Искусство и я — суть одно, мы жили (не)счастливо и умрем в один день. Вот принципиальный message гениального самокиллера.
Программа саморазрушения автоматически включается в некоторые минуты жизни. Например, когда клиент бессознательно ощущает исчерпание своего жизненного задания. Потому, собственно, перепрограммирование жизненного задания— важнейший способ пролонгации жизни, но мало кто пока этим оснащен и пользуется.
Что-то подобное мы начали замечать во Владимире Путине на границе февраля/марта 2014-го. Только что отзвучала триумфом Олимпиада в Сочи, и надо было сделать последний ход — заключить альянс с Западом о вечном мире и распределении обязанностей. И тут-то Запад, на путинский взгляд, нанес удар в спину. Революция (она же переворот) на Украине завершила долгую попытку ВВП разрешить неразрешимое: сохранить Россию такой, как она есть, и одновременно стать совершенно своим по все стороны Атлантики.
Тогда Путин объявил недостижимым друзьям войну. Аннексия Крыма и далее— гибридный конфликт по всем направлениям. Для страны, которая с 1991 года выстраивалась как часть Большого Запада, столь зависимая от него финансово, технологически, а главное, психологически, — это смерть.
Не говоря уже про перспективу большой войны с применением средств массового уничтожения.
На сознательном уровне это формулируется как «все хорошо», я, ВВП, безраздельный правитель одной седьмой части суши, убедился в том, что принудить евроатлантических партнеров к любви по-хорошему не получается.
Значит, принудим по-плохому. Это только кажется, что мы слабее. На самом деле — сильнее. У нас есть настоящая, а не игрушечно-демократическая власть, готовая отдавать самые страшные приказания, — и будут они исполнены.
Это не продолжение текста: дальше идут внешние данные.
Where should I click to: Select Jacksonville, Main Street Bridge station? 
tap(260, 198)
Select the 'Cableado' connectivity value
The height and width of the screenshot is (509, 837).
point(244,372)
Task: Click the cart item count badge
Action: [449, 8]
У нас есть решимость перейти границы (географические и нет), которые они, в силу изнеженности и расхлябанности, не перейдут, у нас есть русские люди, всегда, в отличие от европейских недолюдей (или перелюдей), отдающие жизнь за царя. И у нас есть царь, который будет править столько, сколько захочет, а не сколько требуют закон или избиратели. Наконец, у нас осталось ядерное оружие, которое игнорировать нельзя даже с самой высокомерной позиции.
Потому мы победим. Сегодня или послезавтра — не имеет значения. У нас в запасе вечность, что нам поболтать часок-другой.
На бессознательном уровне все звучит совсем иначе. Я, могущественнейший из земных командиров, сделал все, что мог, но главного не добился и не добьюсь. Так что гори оно все космическим пламенем! Тем более что Россия ИЯ — суть одно, и исчезнем мы в один день, как Пушкин (Моцарт) — со своим неотрывным искусством.
Эта программа саморазрушения и реализуется с весны 2014-го. И если вы ищете дальнюю логику украинской, сирийской и всех еще не начатых Путиным войн — она уже найдена. Вот она.